When costs are incurred for a doctor, hospital or medication, insureds are required by law (KVG) to take over a certain portion of these costs themselves each calendar year. This first cost sharing arrangement is called the annual deductible.
You can save up to 44% on your basic insurance premiums by increasing your annual deductible. The maximum annual deductible is 2,500 Swiss francs.
|CHF 300||CHF 0 (without annual deductible)|
|CHF 500||CHF 200|
|CHF 1,000||CHF 400|
|CHF 1,500||CHF 600|
When the costs exceed the agreed deductible during the calendar year, the health insurance company takes over 90% of the additional costs. You will pay 10% of these costs. This cost sharing is called excess. The maximum annual excess is 700 Swiss francs for adults and 350 Swiss francs for children, independent from the chosen annual deductible.

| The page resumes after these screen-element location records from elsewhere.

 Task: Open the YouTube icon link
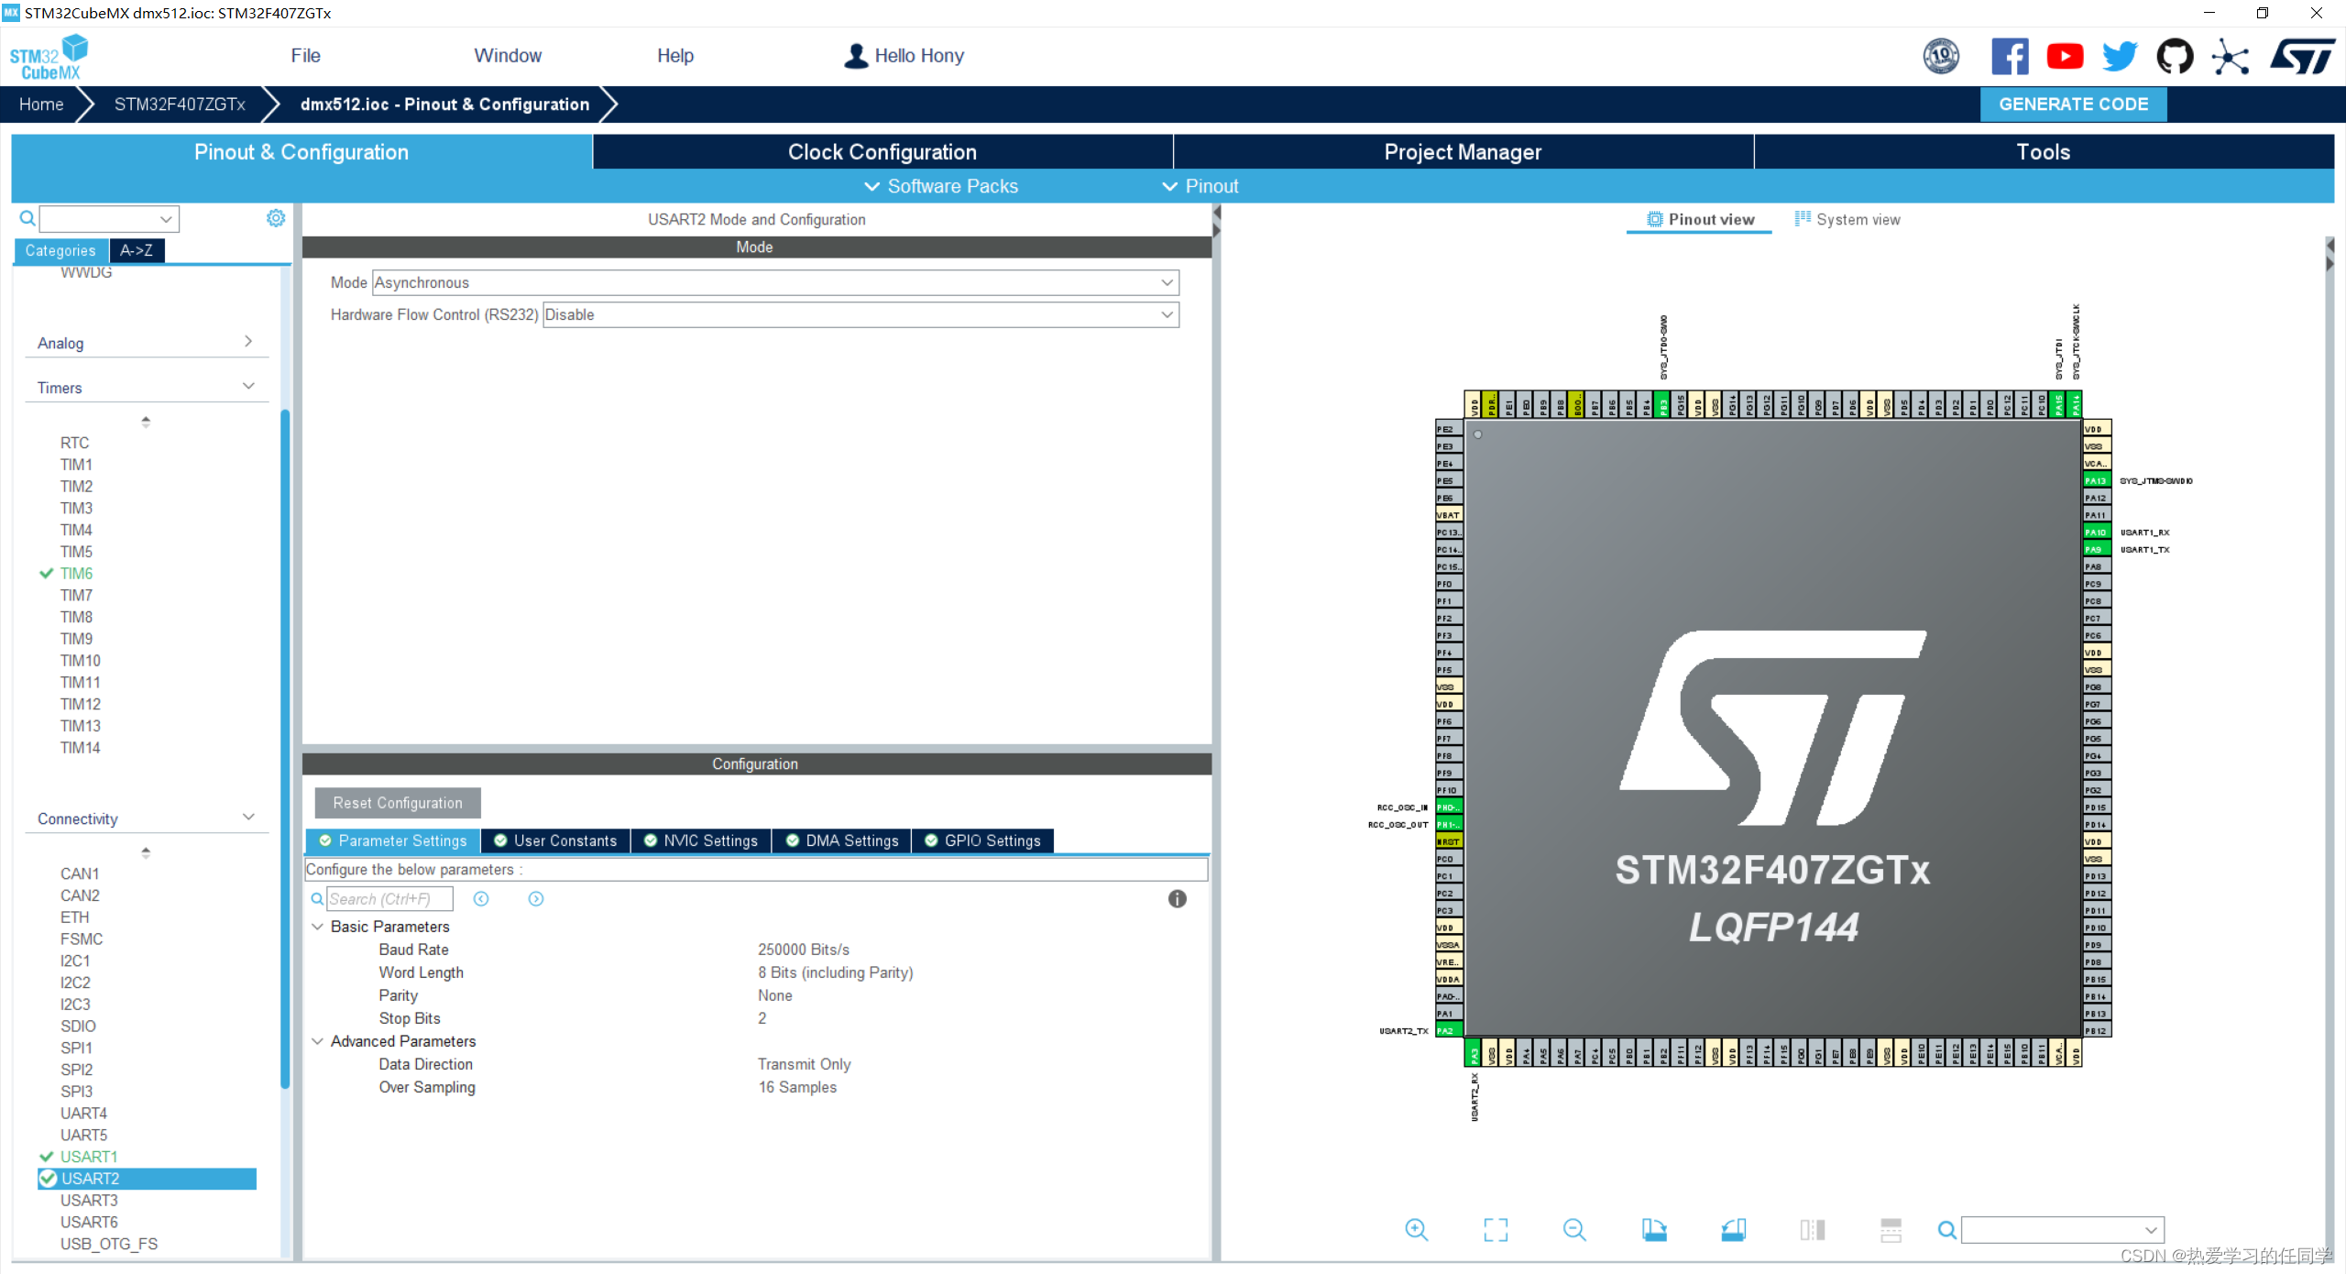(2065, 57)
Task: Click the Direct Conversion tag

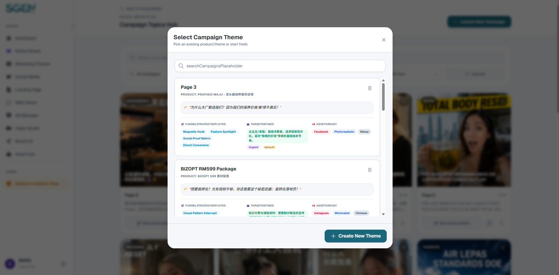Action: coord(196,145)
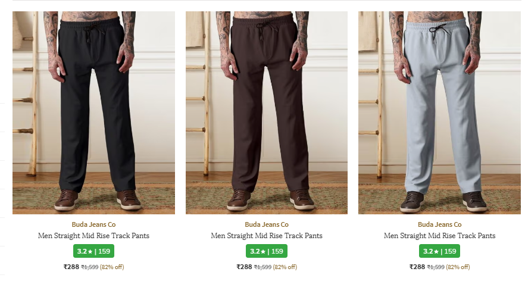Click the star icon in grey pants rating
Screen dimensions: 525x281
point(436,251)
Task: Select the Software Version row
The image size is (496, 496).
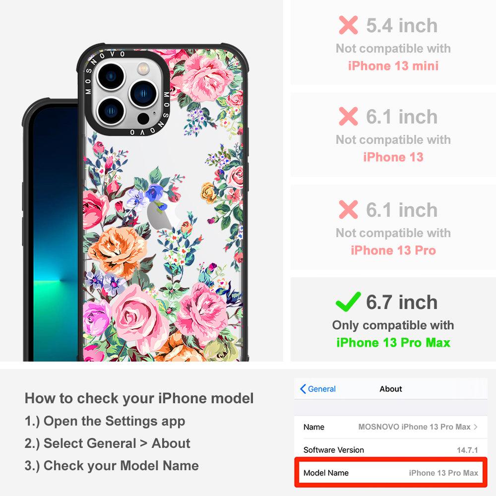Action: (391, 449)
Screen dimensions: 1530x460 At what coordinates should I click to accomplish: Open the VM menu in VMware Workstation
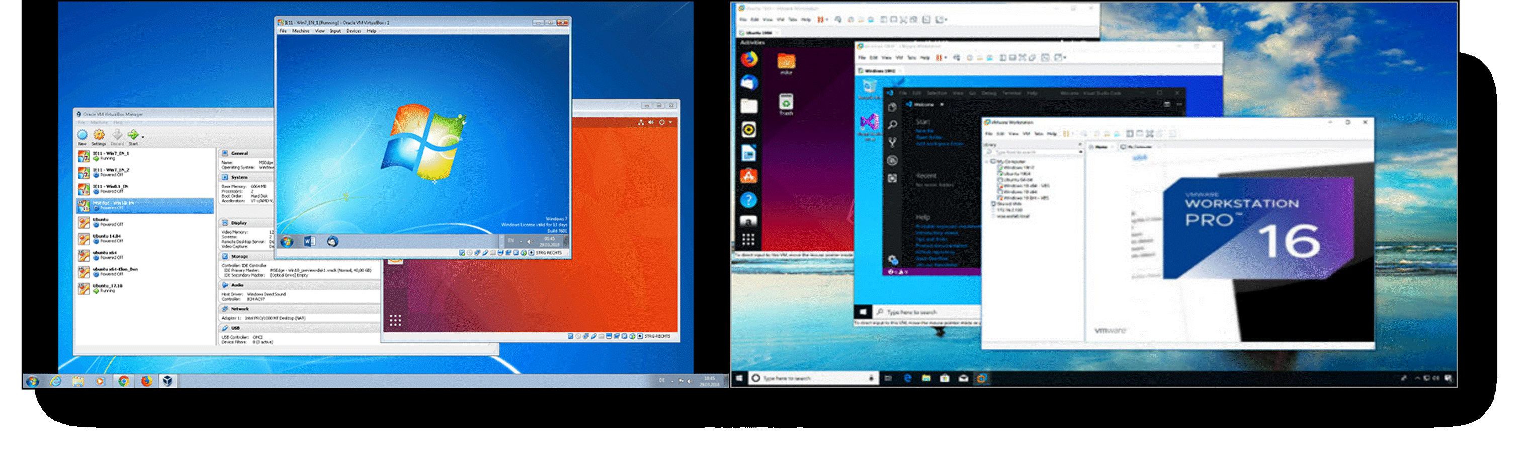pos(1028,134)
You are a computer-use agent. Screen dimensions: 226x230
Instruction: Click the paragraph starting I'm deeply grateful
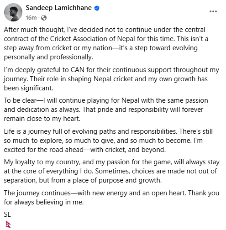(111, 79)
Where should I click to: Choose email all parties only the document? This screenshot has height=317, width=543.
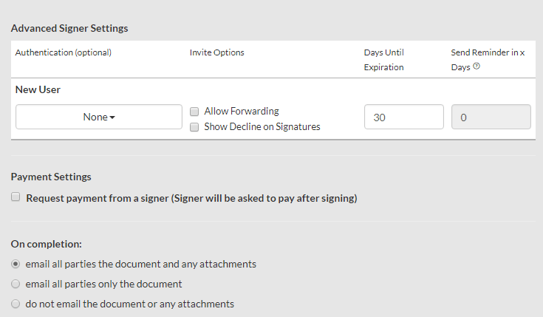pyautogui.click(x=16, y=284)
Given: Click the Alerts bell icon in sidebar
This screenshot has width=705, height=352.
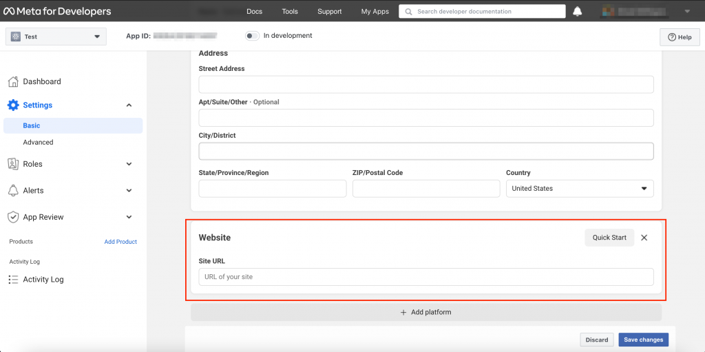Looking at the screenshot, I should coord(13,191).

Law requires an annual deductible of 300 Swiss francs for the mandatory health care insurance (basic insurance). There is no deductible for children (until the end of the calendar year of the 18th year of life).
Your health insurance company will deduct the entire deductible from the reimbursement of the first doctor's bill or you will receive an invoice for the costs incurred, if the doctor's bill was sent directly to your health insurance company.
For a reduction or an increase of the deductible to be legally valid, we need the signature of the insured person or his/her legal representative before 30 November.
The relevant date is the one of the treatment. An example: If a treatment is provided in December 2016, the deductible and excess of the year 2016 apply. Even if the invoice will not be issued until February 2017.